I aim to complicate the renewed work and interest in “personal” or “private religion” by emphasizing the neglected role of “domestic religion”, as a tertium quid that is either ignored entirely, or assumed without discussion to be part of “private” cult in contrast to “public”. One pitfall of ignoring the domestic is revealed in a popular trend in the study of the more complicated recipes of Greek magical handbooks, where, despite the suggestion of Fritz Graf that these handbooks contain a wealth of information about ancient household cult, few scholars have been interested in studying this phenomenon, in part because of another, more influential model, articulated in different ways by J.Z. Smith and D. Frankfurter to the effect that these rituals are in fact displaced from national cults that by the Imperial period have either been destroyed (Israel) or eroded (Egypt) under Roman rule. According to this model, then, much of the PGM handbooks reflect civic or priestly ritual that has been miniaturized, so it can benefit a single individual – the transfer, in short, goes from the temple to the individual, without any discussion of the household.

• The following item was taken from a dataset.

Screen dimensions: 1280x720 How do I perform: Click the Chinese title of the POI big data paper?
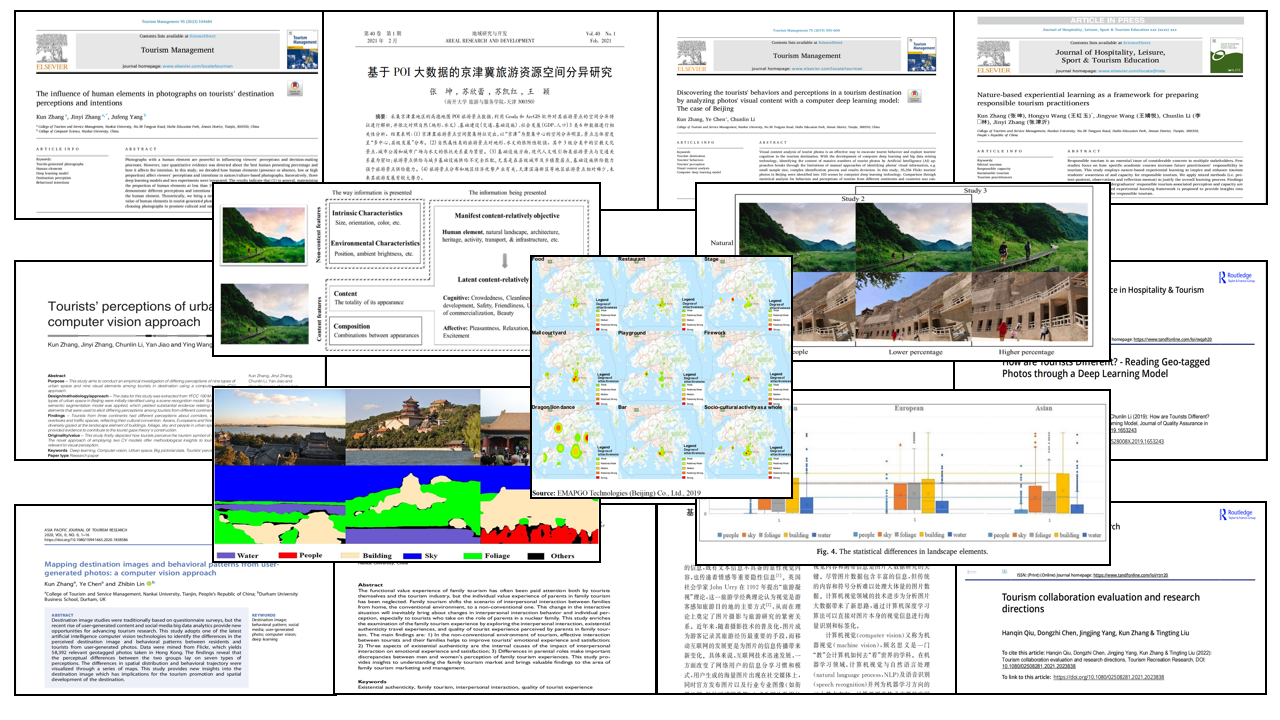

For my presentation, I will begin by focusing on a pair of PGM recipes for the creation of small wax images of gods that were already in pre-Roman times used to protect or prosper houses and workshops: Egyptian Pantheos (PGM IV 3125-71) and the Roman image of Mercury offering his purse (PGM IV 2359-73), showing that these two recipes continue two much older domestic traditions. The only changes to them are, I will show, superficial and aim at widening the appeal of these guardians to non-Egyptians and non-Romans: giving the god a new name or epithet from a different cultural tradition. In the second half of my paper, for purposes of contrast, I will examine two sets of PGM rituals concerned with images used in dream incubation, one of Sarapis (PGM V 447-58) and one of Bes (PGM V 447-58, VIII 64-110 and CII 1-17). In the first case we do seem to have a case of a civic ritual – dream incubation in Sarapis’ temple in the presence of the seated statue of the god – that has been miniaturized into a personal ritual for obtaining curative dreams from the same god, by holding to your ear a ring with the same image of Sarapis as you sleep. In the second case, however, I will argue against suggestion of Frankfurter (1998) 169-74 that the PGM dream-incubation rituals focused on images of Bes developed in similar fashion as miniaturizations of a unique temple oracle of Bes at Abydos. I will argue, to the contrary that these domestic dream-incubation rites simply derive from Bes’ Egyptian role as a guardian of the bedroom, who among other things wards off bad dreams and nightmares. It is far more likely, in short, that in this case, at least, the tradition of domestic dream incubation rites in private bedrooms survives in PGM recipes and gave rise to the Bes oracle at Abydos.